And in this short and at the same time very long time span, in which the war in Ukraine has continued to inflame the world, China and Russia have built the scaffolding of this “great change.” Thus involving all those emerging countries that – to put it mildly – do not identify with the Western bloc.

The “new pact” between Bear and Dragon literally wants “another world,” embodied by the alliance called BRICS (initials for Brazil, Russia, India, China and South Africa).

A multipolar world, one that will unhinge the dominance and influence of the United States and with a common currency that succeeds in breaking the “yoke” of the dollar as the international reference currency.

An ambitious world that will now have to change its name, as it has seen the entry of new states that intend to counter NATO, the G7, the World Bank and the International Monetary Fund politically and economically.

What are the BRICS and which states have joined

The acronym BRICS represents the group of emerging economies in the 2000s with high growth prospects and common goals.

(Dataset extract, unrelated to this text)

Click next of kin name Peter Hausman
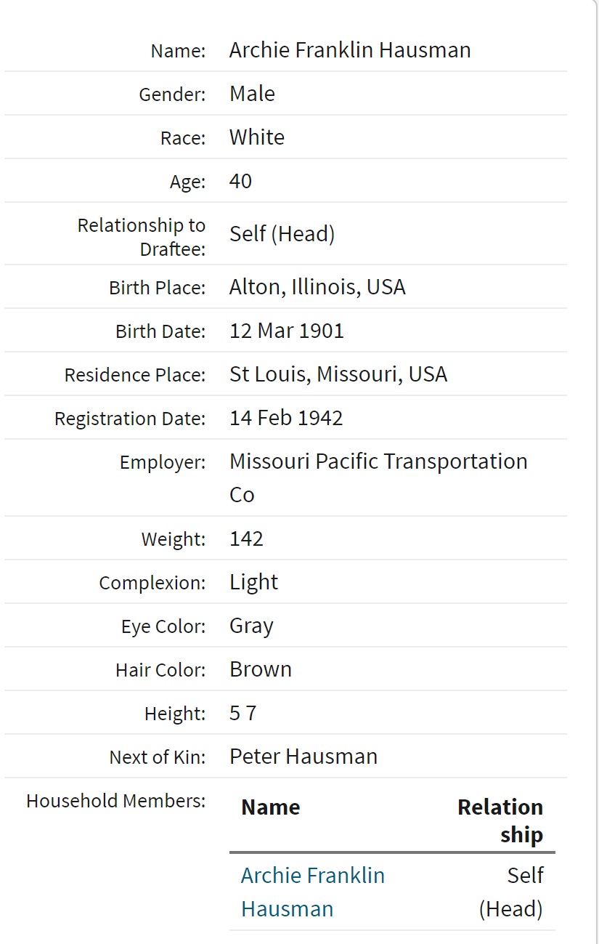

Namely Brazil, Russia, India, China and South Africa. Together they group half the world’s population (more than 3.5 billion people).

The major geopolitical shakeup caused by the Russian invasion of Ukraine provided especially for China. Which, perceives itself and is perceived as the leading power in this union, an opportunity to further polarize the contention with the Western bloc by inviting other countries into the “club.”

Thus, here is where six more nations will join the “Global South” bloc as of January 1, 2024: Saudi Arabia, Iran, Egypt, Ethiopia, Argentina and the United Arab Emirates.

And it does not end there. Applying expressly to join the bloc have been at least 22 other countries, and as many have expressed keen interest in joining. Clear sign of a growing anti-Western sentiment? In economic terms certainly yes, much more than ideological.

Read also: Will BRICS emerging countries wage (economic) war on the West?

An explosive alliance: internal tensions within the BRICS

It is equally clear that the BRICS is a highly heterogeneous front, in which countries with conflicting interests coexist. Russia and China are a prime example. Two touching empires, allies by circumstance and tactical, certainly not strategic, economic partners. The strategy of both is to rule alone, not in pairs.

A rich and promising slice of investment concerns the disputed Central Asia, where Moscow fears the unstoppable growth of Chinese influence.

Then, when one considers that another major Asian power, India, is also in the group, the risking becomes more intense. Internal balances are fraught with tension, especially in light of the last summit in South Africa. Where the entry of the six new countries did not satisfy everyone, to say the least.

India itself, for example, is not at all happy about Iran’s promised membership. Which was approved under heavy pressure from Russia and because of its open rivalry with the United States. And is equally concerned about the centralizing and dominating tendency of China, which wants to build a self-centered bloc.

Iranian entry qualms also concern Brazil and South Africa because of their excellent relations with the West. Then, at the geopolitical level, one must also consider the open clash between the Saudi and Iranian pan-Arab missions and the (even armed) dispute between Egypt and Ethiopia over the Nile’s water resources.

Also India has called for a review of membership criteria, gaining a tentative reassurance from South African President Cyril Ramaphosa. Ahead of the next summit next year in Russia (scheduled for October in Kazan), “a list” of other “potential partner countries” will be presented.

Read also: This is how China throttles Africa: all about the BRI “debt trap”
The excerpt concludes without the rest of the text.